Abstract

In recent years, there has been a substantial increase in the use of arterial grafts for coronary revascularization. Arterial grafts are more vulnerable than saphenous vein grafts to hypoperfusion syndrome. The purpose of this study was to examine flow competition between the right gastroepiploic artery and native coronary arteries in patients undergoing coronary artery bypass grafting. Between December 1989 and July 1995, 182 patients underwent coronary artery bypass grafting using the right gastroepiploic artery. Coronary flow patterns were examined in 172 patients by postoperative angiography. Flow patterns were divided into four types: right gastroepiploic artery dependent (n = 128), balanced (n = 24), native dependent (n = 18), or occluded (n = 2).
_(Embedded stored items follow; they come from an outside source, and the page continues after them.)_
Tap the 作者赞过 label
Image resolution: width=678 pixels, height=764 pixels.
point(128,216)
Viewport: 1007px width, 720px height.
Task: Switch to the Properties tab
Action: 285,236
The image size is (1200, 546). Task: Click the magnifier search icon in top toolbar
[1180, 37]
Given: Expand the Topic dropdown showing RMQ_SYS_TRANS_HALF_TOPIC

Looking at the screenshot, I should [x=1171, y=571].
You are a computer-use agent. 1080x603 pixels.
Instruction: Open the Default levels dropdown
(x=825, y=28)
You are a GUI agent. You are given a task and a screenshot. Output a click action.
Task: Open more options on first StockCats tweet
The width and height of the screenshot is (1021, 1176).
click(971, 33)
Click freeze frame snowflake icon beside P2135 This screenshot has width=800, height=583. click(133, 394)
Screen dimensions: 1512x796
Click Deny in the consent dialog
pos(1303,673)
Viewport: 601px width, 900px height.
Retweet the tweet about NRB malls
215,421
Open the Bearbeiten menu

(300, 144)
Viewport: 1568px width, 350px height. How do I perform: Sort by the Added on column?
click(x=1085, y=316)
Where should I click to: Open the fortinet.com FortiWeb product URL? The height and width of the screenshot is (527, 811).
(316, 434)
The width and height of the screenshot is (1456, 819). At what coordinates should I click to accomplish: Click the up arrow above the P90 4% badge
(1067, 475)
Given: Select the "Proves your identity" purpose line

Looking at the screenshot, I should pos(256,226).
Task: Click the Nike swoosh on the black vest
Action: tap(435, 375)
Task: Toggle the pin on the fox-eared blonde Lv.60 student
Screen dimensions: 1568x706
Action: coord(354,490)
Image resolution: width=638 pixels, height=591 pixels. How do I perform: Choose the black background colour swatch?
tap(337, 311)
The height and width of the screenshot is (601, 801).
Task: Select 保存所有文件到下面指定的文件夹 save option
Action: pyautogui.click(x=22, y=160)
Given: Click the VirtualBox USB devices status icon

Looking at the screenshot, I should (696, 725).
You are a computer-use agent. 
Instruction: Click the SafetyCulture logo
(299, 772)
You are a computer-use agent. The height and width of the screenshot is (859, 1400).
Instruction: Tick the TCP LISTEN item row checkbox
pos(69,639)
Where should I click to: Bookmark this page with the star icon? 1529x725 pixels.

All grafts with an old myocardial infarction (n = 75) and 94% of grafts with 99% stenosis (n = 16) were classified in the right gastroepiploic artery-dependent category. In patients with angina pectoris, flow patterns were more frequently classified as right gastroepiploic artery dependent, with increasingly severe native coronary artery proximal stenoses (99% > 90% > 75%) or with stenoses more distal in location. Flow competition depended on three factors: the viability of the revascularized area, the degree of proximal stenosis, and the location of stenosis. Right gastroepiploic artery grafts should be selected for coronary artery bypass grafting with consideration of these three factors.